As a sop to the LibDems and an attempt to deflect criticism and resistance, the new rules contain a new provision that completely contradicts the above regulations. Section 15 states that
(2) Monitor may not direct a relevant body under paragraph (1) to hold a competitive tender for a contract for the provision of health care services for the purposes of the NHS.
But this is completely contradicted by the earlier points already mentioned and by section 14, which says
Monitor may declare that an arrangement for the provision of health care services for the purposes of the NHS is ineffective
if a contract does not meet the conditions outlined above. It goes on to specifically and separately state that contravening item 10.2 is a reason for Monitor to declare a contract award ‘ineffective’. Item 10.2 is the section that says that:
(2) An arrangement for the provision of health care services for the purposes of the NHSmust not include any term or condition restricting competition which is not necessary for the attainment of—
(a) intended outcomes which are beneficial for people who use such services
So, Monitor – the regulatory body – cannot insist that a CCG invites competition for a contract – but it can cancel any contract that is non-competitive (unless the CCG can demonstrate the strict ‘necessity’ of non-competition for the delivery of a service, which is basically impossible).
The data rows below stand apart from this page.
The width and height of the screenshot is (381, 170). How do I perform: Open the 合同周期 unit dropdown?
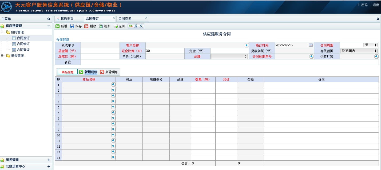pos(370,45)
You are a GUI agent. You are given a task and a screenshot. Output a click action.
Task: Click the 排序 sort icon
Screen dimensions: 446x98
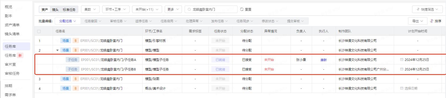(x=431, y=21)
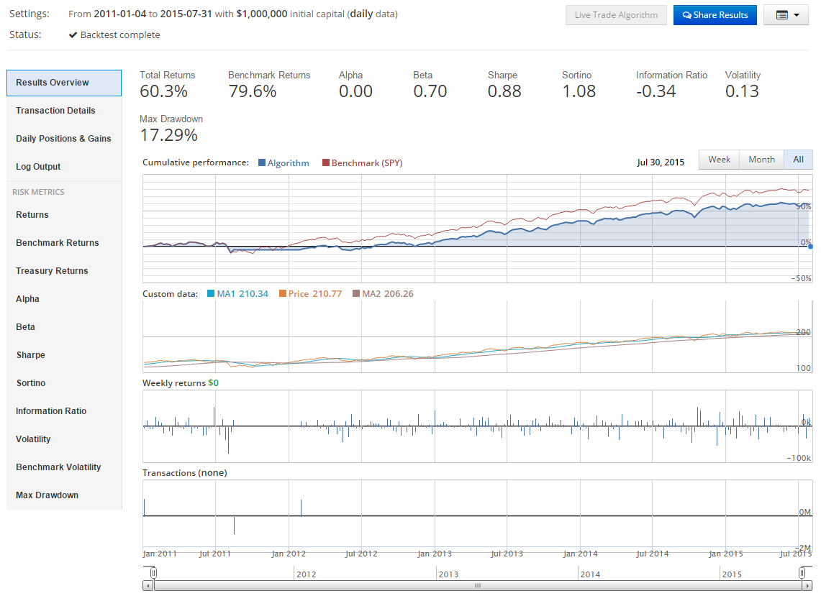Switch chart range to Month

761,160
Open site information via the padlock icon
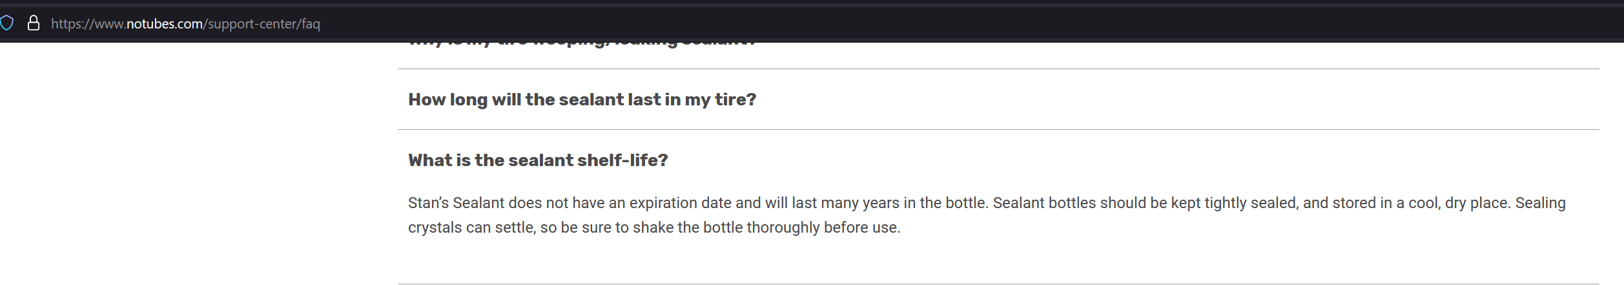The height and width of the screenshot is (285, 1624). tap(34, 24)
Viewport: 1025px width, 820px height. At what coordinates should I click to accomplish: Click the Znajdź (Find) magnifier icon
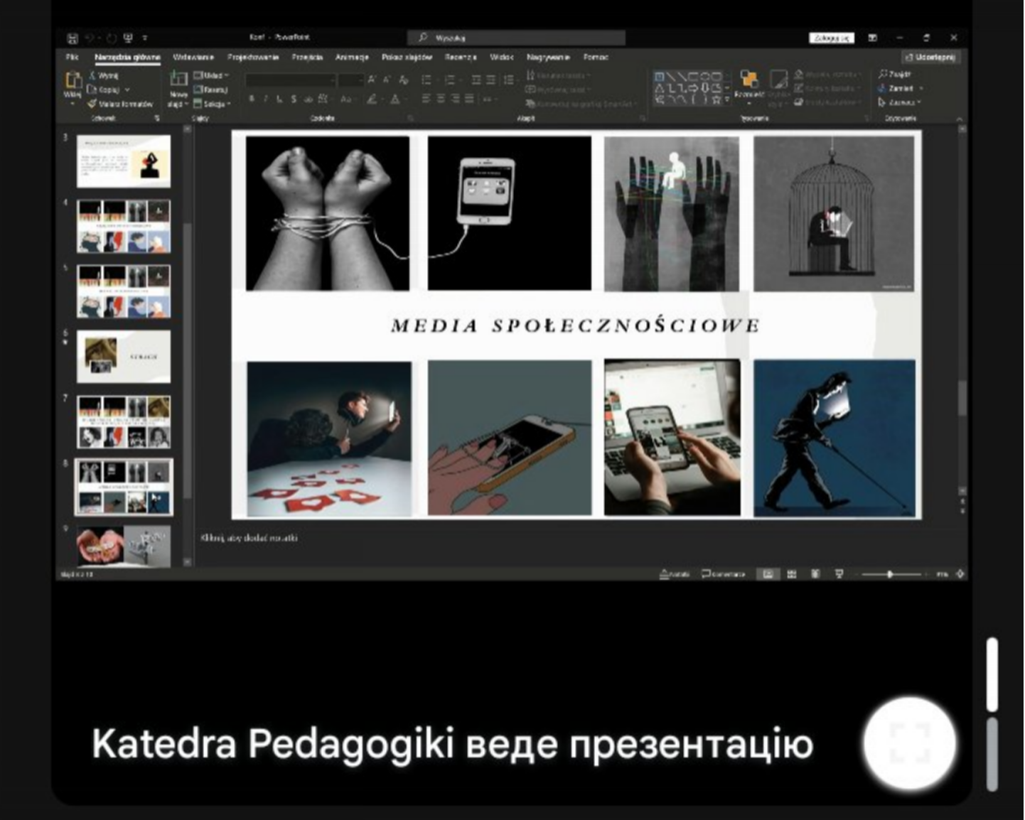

The government’s original secondary legislation under S75 was criticised for being vague, shoddily written and for forcing CCGs to advance the privatisation of the NHS.
The only substantive change in the amended regulations is that the government uses shoddiness and vagueness to create a minefield that is designed to scare CCGs away from any course of action that does not include private providers – and to tip the scales in favour of those private providers.
Private providers will have deeper pockets than CCGs and will have far less fear of legal expenses. CCGs are intended to feel that their only course is to play safe and include private providers in every tender, because the various contradictions in the revised regulations make it impossible to be sure that any other decision won’t be overturned either by Monitor, or in court at significant expense.
True to form, the government is resorting to weasel words, subterfuge and superficial changes to try to defuse opposition enough to get its way.
The intent and the threat of the original legislation has not changed one jot – and all those who love the NHS need to make their voice heard to make sure that the amended version is blocked even more emphatically than the first one.